→ TEXTE DONNÉ
Eh bien, le progrès a une grande date dans l'histoire du monde, c'est celle de l'apparition de l'Évangile. Que voyons-nous avant Jésus-Christ? Dans quelle voie l'humanité est-elle en. gagée ?

Cette humanité, livrée à elle-même, recueille les tristes conséquences de sa chute originelle ; elle se développe dans les arts, dans les sciences, dans la littérature; elle se développe même dans certaines idées religieuses; mais elle ne devient ni meilleure ni plus heureuse. Et la preuve, c'est l'état moral et religieux de la société à l'époque où Jésus-Christ vint au monde. Tous ceux qui ont écrit l'histoire de cette époque nous font de sa corruption un tableau effrayant. La philosophie avait abouti à un scepticisme absolu chez les uns, au désespoir chez les autres. La religion n'était plus qu'un vain mot quand elle n'était pas une ridicule superstition; les augures ne pouvaient plus se rencontrer sous les portiques des temples sans rire; quelqu'un avait jeté ce cri qui marque l'heure de toutes les décadences : « Les dieux s'en vont! » L'esclavage avait atteint ses dernières proportions et ses dernières infamies. Les moeurs, d'abord austères, étaient arrivées à un degré de corruption dont les hideux détails étonnent l'imagination même la plus dépravée. La liberté n'était plus qu'un souvenir; son étoile avait brillé sur le berceau de tous les peuples, mais pour s'éteindre ensuite clans la nuit universelle du despotisme romain.

Tel était l'apogée, le dernier terme du développement de la société païenne, la conséquence naturelle et inévitable des principes qu'elle représentait. Tel était l'abîme de souillure et de malheur vers lequel l'humanité avant Jésus-Christ descendait sur une pente toujours plus rapide. Pour trouver la vertu, le désintéressement, le, courage, l'austérité des moeurs, il ne faut pas suivre le cours des âges, il faut le remonter. C'est que l'erreur a sa logique comme la vérité; or la logique de l'erreur, c'est l'avilissement des caractères, c'est le règne de la force brutale, c'est la décadence des sociétés!

A partir de Jésus-Christ, au contraire, nous assistons à un phénomène opposé: les peuples qui acceptent le dogme chrétien ou qui en subissent seulement l'influence, suivent une marche ascendante et deviennent de siècle en siècle plus moraux, plus instruits et plus heureux. L'esclavage y diminue par degrés et finit par y cesser complètement; la famille est constituée sur sa véritable base, sur le respect dû à la femme considérée désormais comme l'aide et l'égale de l'homme; la charité, ce vrai nom du vrai progrès, s'introduit dans les lois qu'elle adoucit, puis dans les moeurs, et crée des asiles pour toutes les souffrances; la liberté, fille de la justice, se penche avec amour vers tous les opprimés. A partir de Jésus-Christ, - l'histoire est là pour le prouver, - la société, fondée sur les deux grands principes de la justice et de l'amour, réalise sans cesse de nouveaux progrès.

→ CONSIGNE ÉCRITE
Dans le texte ci-dessus sur le progrès, condensez en liste le paragraphe qui commence par « A partir de Jésus-Christ, au contraire » en gardant ses faits principaux.

→ Relevés de localisation des mots et des éléments

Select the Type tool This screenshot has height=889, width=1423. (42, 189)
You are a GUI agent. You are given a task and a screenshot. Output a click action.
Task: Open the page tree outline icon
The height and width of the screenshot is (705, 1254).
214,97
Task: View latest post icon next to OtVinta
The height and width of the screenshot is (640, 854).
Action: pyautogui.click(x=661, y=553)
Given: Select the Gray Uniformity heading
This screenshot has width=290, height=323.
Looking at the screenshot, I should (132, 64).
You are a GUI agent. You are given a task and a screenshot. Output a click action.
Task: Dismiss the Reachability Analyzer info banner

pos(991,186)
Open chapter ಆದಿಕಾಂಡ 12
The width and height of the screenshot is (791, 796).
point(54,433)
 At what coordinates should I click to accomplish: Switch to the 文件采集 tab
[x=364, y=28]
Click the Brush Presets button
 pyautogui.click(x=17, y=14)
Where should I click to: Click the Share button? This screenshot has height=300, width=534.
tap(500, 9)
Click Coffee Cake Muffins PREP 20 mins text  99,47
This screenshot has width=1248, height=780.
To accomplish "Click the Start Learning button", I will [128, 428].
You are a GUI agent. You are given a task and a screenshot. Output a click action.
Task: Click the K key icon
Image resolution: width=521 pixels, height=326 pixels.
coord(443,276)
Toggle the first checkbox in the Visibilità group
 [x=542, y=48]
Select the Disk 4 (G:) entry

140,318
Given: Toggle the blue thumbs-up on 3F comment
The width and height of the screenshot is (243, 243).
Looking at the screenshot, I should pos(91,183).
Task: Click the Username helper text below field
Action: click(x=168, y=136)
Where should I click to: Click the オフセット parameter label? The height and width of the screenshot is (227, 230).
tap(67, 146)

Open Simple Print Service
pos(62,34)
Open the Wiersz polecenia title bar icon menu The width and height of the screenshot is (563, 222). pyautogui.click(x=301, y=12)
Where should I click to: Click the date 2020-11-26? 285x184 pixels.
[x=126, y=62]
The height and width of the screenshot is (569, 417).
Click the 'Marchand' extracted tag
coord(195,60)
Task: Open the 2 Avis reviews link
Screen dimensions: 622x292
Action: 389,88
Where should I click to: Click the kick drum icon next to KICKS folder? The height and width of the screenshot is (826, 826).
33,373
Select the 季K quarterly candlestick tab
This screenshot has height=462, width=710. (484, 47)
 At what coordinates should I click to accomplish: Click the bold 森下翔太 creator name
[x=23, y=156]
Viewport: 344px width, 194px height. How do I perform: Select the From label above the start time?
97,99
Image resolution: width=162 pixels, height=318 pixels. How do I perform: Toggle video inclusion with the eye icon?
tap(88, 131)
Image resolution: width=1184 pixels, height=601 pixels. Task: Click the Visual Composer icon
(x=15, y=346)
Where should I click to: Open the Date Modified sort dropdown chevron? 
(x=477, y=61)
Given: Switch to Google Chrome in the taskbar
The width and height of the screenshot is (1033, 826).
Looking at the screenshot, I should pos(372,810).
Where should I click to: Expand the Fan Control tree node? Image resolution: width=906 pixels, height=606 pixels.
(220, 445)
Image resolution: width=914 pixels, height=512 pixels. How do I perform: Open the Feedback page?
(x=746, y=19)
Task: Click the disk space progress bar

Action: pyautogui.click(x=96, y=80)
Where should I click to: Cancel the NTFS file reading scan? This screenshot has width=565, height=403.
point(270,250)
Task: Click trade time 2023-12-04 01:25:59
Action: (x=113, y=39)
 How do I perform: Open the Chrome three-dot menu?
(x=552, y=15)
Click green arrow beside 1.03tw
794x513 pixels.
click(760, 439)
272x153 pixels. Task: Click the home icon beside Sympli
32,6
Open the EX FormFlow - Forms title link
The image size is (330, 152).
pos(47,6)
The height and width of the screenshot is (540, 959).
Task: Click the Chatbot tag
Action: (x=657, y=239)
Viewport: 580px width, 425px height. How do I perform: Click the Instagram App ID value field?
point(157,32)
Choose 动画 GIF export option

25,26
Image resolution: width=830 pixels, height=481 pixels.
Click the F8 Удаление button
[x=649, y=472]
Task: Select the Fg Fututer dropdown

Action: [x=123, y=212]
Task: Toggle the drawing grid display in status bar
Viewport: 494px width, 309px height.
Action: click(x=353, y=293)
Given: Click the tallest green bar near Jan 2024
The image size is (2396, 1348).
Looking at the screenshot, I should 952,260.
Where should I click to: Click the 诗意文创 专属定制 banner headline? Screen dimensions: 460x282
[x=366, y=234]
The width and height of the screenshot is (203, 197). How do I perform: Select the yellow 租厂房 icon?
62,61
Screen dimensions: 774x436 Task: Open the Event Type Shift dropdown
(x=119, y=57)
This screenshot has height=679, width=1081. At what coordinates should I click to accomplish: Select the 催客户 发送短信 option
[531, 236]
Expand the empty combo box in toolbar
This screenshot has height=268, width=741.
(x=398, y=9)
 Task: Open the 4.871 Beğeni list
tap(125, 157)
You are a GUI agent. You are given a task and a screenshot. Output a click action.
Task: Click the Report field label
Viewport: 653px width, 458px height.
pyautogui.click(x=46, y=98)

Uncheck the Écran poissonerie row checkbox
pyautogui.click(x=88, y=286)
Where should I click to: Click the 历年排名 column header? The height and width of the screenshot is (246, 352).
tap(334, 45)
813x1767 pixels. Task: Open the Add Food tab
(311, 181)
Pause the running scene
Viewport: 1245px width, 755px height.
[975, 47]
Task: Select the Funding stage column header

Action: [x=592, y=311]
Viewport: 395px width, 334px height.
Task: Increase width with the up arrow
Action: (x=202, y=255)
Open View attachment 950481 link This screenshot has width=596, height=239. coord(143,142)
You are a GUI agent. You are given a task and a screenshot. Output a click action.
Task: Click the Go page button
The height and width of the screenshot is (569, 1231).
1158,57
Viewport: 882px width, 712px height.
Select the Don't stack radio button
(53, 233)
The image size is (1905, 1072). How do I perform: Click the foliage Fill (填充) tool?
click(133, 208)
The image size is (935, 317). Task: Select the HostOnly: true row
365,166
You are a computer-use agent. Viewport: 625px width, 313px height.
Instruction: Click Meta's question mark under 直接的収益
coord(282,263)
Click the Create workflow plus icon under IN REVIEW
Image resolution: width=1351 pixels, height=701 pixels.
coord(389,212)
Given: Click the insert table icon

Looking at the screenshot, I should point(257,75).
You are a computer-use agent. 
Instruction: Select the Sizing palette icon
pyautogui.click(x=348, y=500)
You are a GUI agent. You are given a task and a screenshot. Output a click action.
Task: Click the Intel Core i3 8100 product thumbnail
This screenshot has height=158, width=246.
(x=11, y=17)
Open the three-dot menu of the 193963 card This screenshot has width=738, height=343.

→ RÉPONSE
- Après Jésus-Christ, les peuples qui acceptent le dogme chrétien ou en subissent l'influence suivent une marche ascendante. De siècle en siècle, ils deviennent plus moraux, plus instruits et plus heureux.
- L'esclavage diminue par degrés puis cesse complètement.
- La famille repose sur le respect de la femme, désormais considérée comme l'aide et l'égale de l'homme.
- La charité adoucit les lois puis les mœurs et crée des asiles pour toutes les souffrances.
- La liberté se penche vers tous les opprimés.
- Fondée sur la justice et l'amour, la société réalise sans cesse de nouveaux progrès.